A splitter usually does best by building a file that answers the committee’s obvious question before they have to ask it.
When to write a GPA addendum
- Your GPA dropped significantly during a specific semester or year.
- A personal hardship, health issue, or family crisis affected your academics.
- Your transcript includes a grade replacement that inflates your displayed GPA.
- You transferred schools and the GPA on record doesn't reflect your full picture.
Can a high GPA make up for a lower LSAT?
Also yes, sometimes.
A high GPA can carry real weight because it reflects sustained performance over years, not one test day. Schools that use holistic review are often looking for evidence that you can handle demanding academic work consistently. Yale and Harvard both say no single metric controls the decision, which leaves room for applicants whose transcript is stronger than their test score.

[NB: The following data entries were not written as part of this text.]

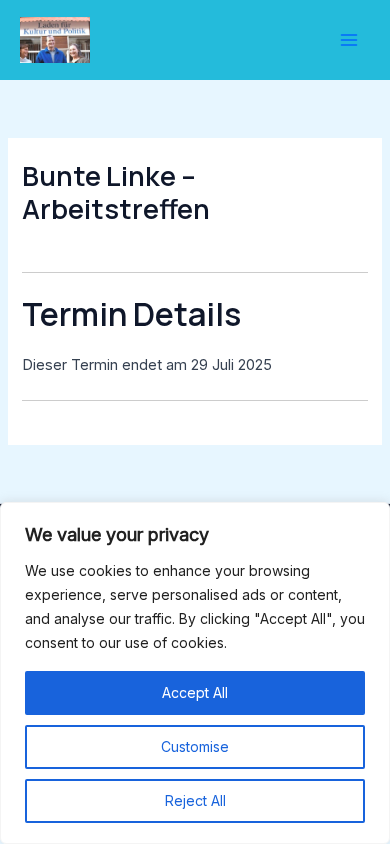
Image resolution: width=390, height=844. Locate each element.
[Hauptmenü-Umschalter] (349, 40)
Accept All (195, 692)
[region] (195, 673)
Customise (195, 746)
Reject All (195, 800)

A lower LSAT can be harder to explain away if it falls well below a school’s usual range. If you’re a reverse splitter, your strategy may be less about pretending the score does not matter and more about showing why the rest of your record is persuasive: course rigor, writing ability, research, leadership, and a clear reason for pursuing law.
Before you apply, compare your numbers to each school’s most recent ABA 509 report, then read your application the way an admissions office will.
- Does it tell a coherent story?
- Does it show readiness?
- Does it make the weak spot feel contextualized rather than confusing?
Regardless of your LSAT score or GPA, you should be your authentic self.
“Admissions committees aren’t looking for who you think they want you to be. The most compelling applicants are the ones who let us genuinely get to know them.”